For the KVM part, that model server should have some form of remote control. I think they called it the Integrated Management Module (IMM) on those things. The IMM is running as long as the server has power, it's a tiny independent system. They have various licenses/feature sets but at minimum it should get you a web interface to see status of the server as well as power it on & off. It may also have remote console and media options but those are add-on costs so not everybody buys them. The default login information should be somewhere on the chassis unless it was removed or got lost. The old defaults used to be username all uppercase 'USERID' with password exactly 'PASSW0RD' with a zero instead of the letter O. I don't recall when they changed to newer methods but it's worth a try.

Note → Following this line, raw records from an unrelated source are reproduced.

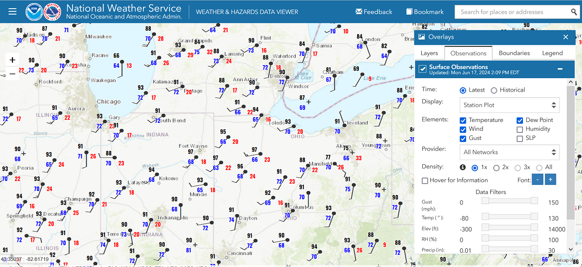Screen dimensions: 582x267
Task: Uncheck the Temperature element checkbox
Action: click(x=463, y=120)
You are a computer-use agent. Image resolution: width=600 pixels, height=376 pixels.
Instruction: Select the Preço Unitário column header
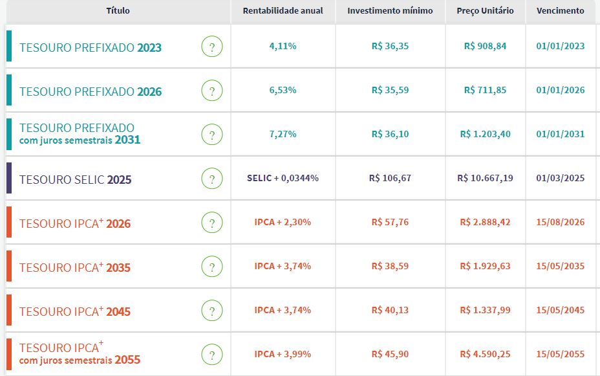485,11
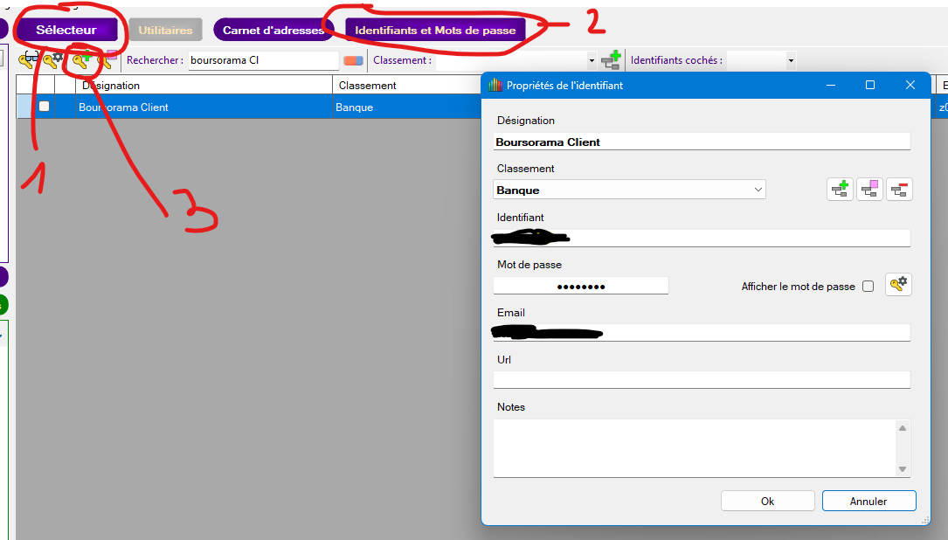
Task: Click the add classification icon in toolbar
Action: click(x=612, y=60)
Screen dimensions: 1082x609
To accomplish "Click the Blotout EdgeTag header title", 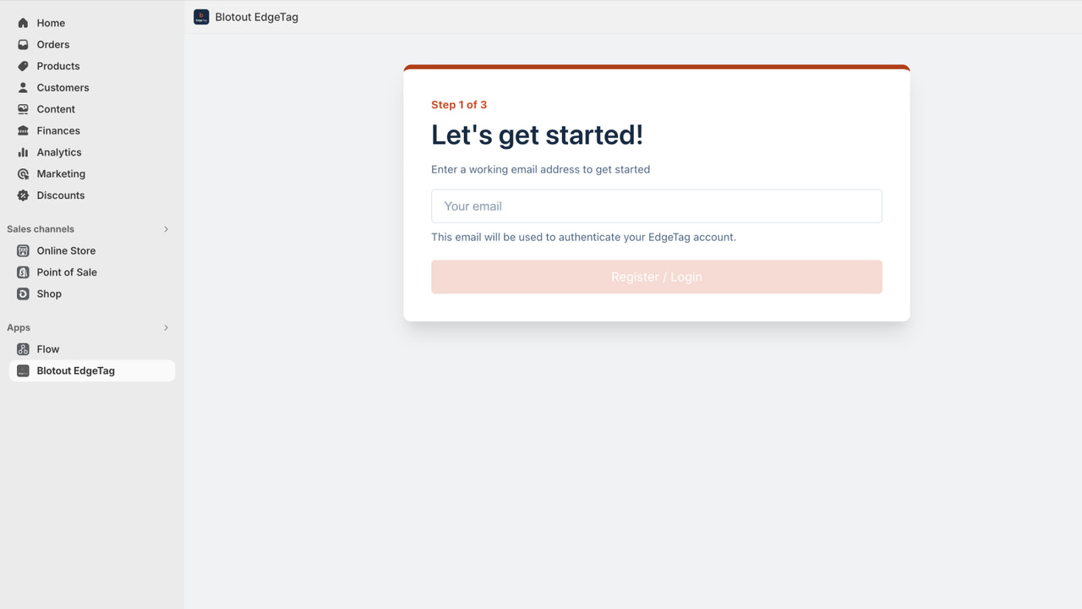I will point(256,16).
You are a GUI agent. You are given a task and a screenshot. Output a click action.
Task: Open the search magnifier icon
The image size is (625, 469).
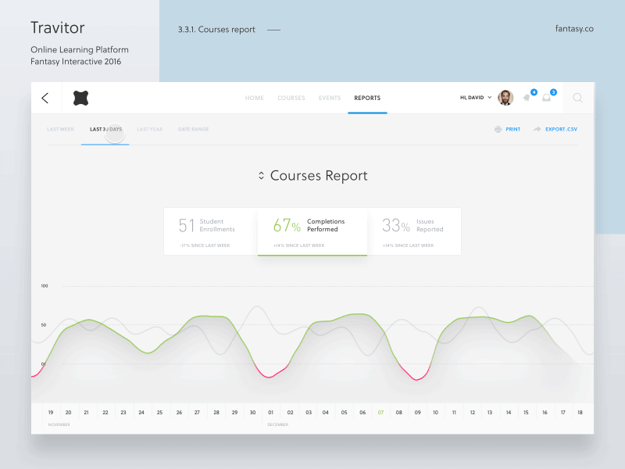(x=577, y=98)
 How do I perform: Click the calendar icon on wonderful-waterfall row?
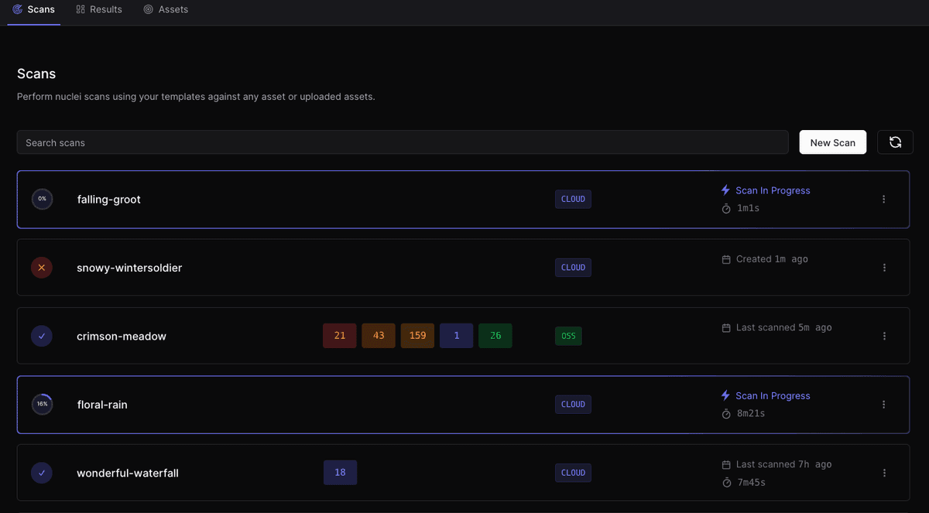coord(725,463)
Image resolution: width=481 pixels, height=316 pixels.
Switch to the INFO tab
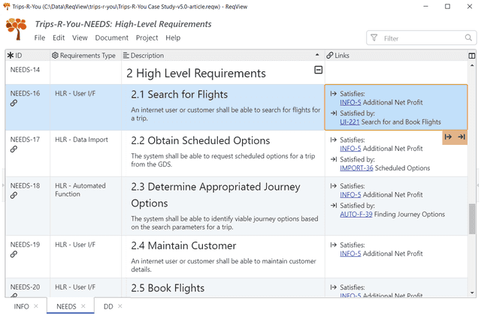21,306
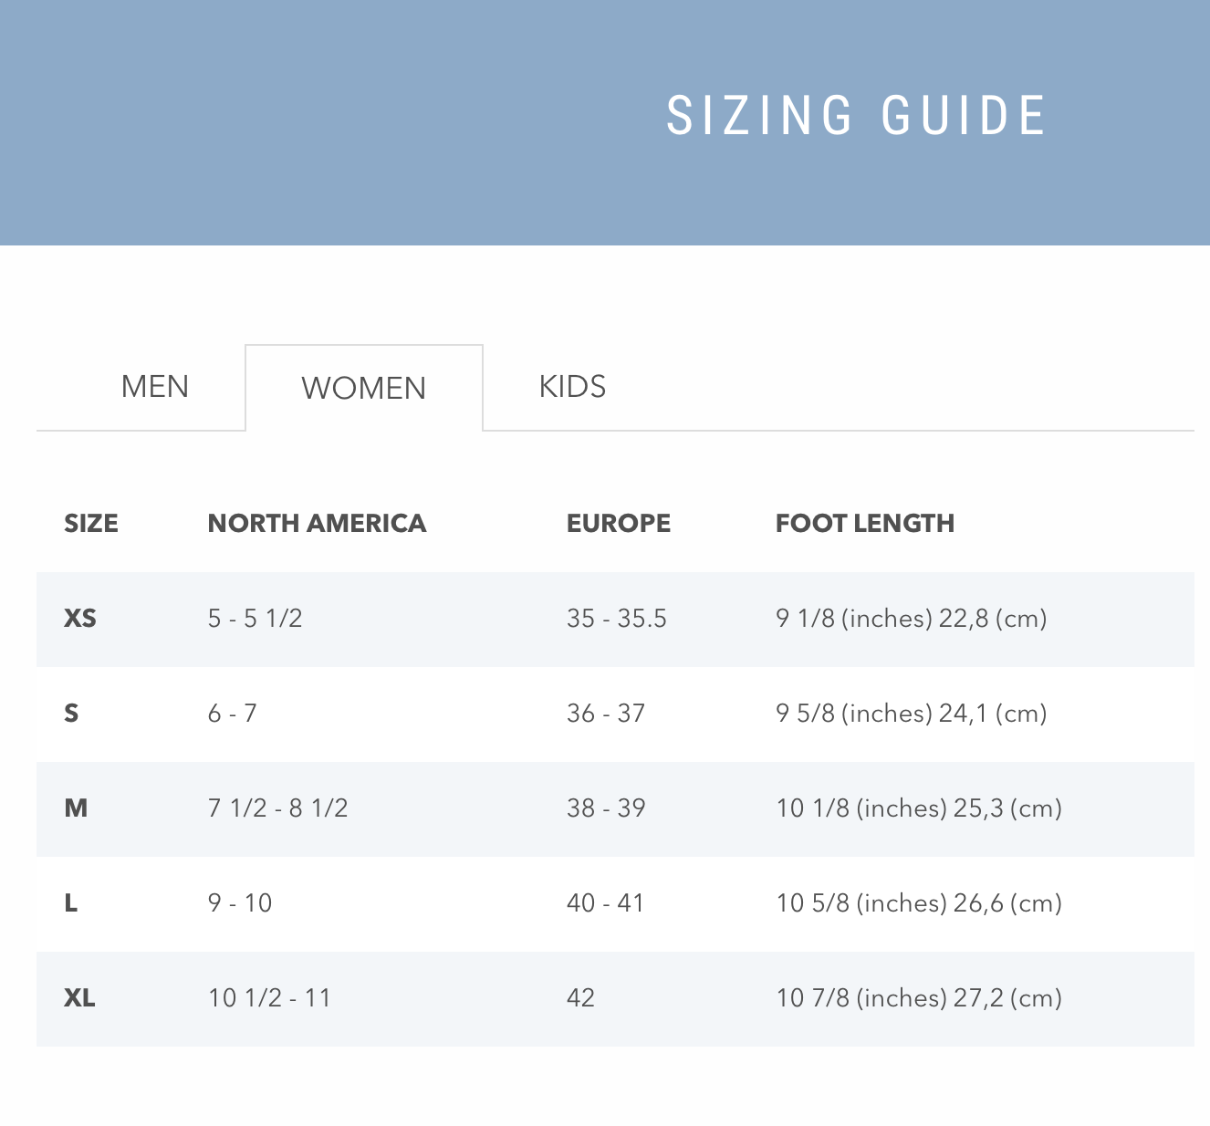Image resolution: width=1210 pixels, height=1126 pixels.
Task: Open the KIDS sizing tab
Action: [x=572, y=387]
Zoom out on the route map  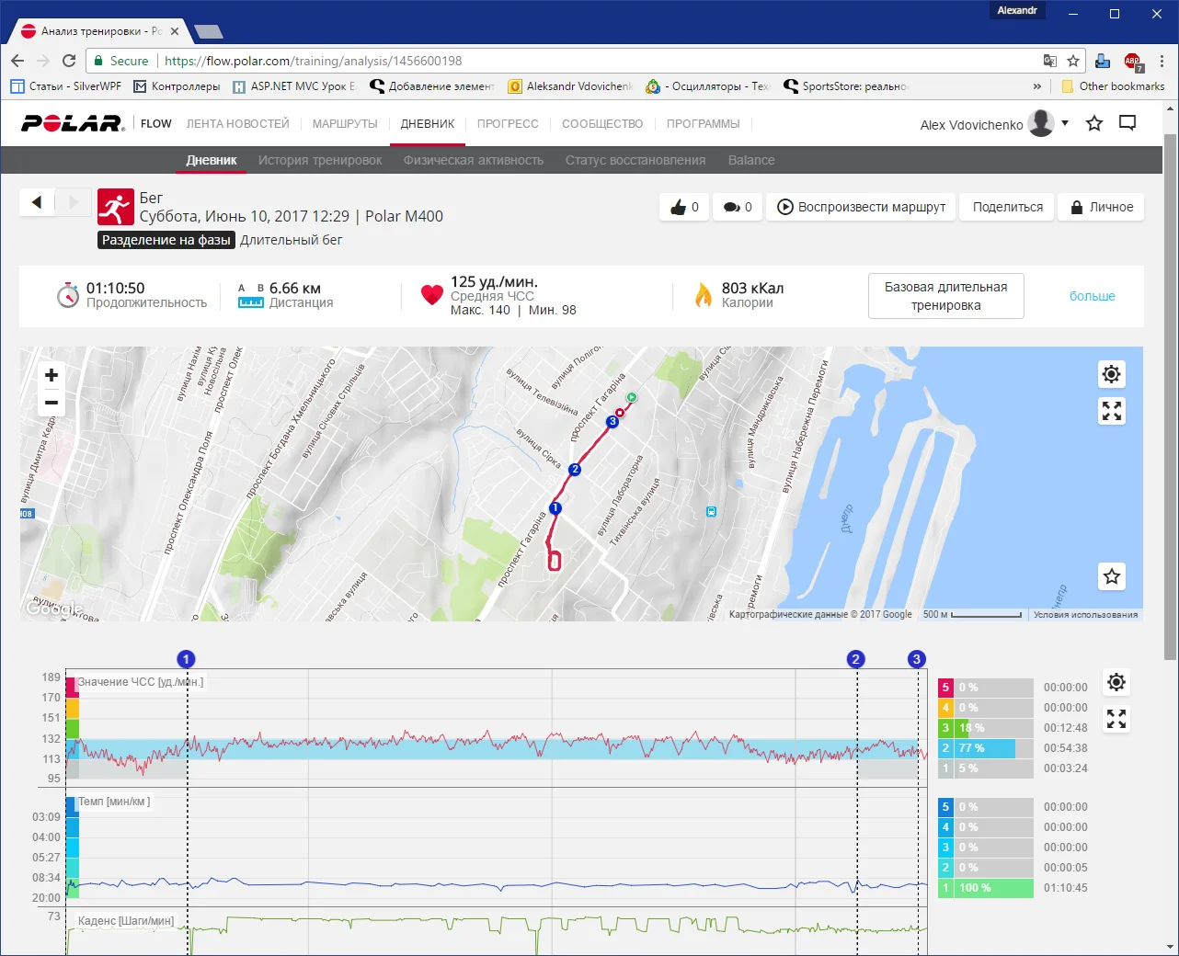tap(52, 403)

[–] TechAdmin 1 points 1 year ago

I don't recall Windows ever touching linux bootloader but I imagine it could if you had it scan & repair any potential boot problems. Installing any OS can result in bootloader being changed so I've always installed Windows first & then Linux, especially if only have a single drive. When dual booting with dedicated drive for each OS I install in the same order but I change the drive boot order in BIOS between installs as well. After installs are done I leave drive boot order so Linux bootloader is default. I can change the drive boot order if I ever have a need to use Windows bootloader.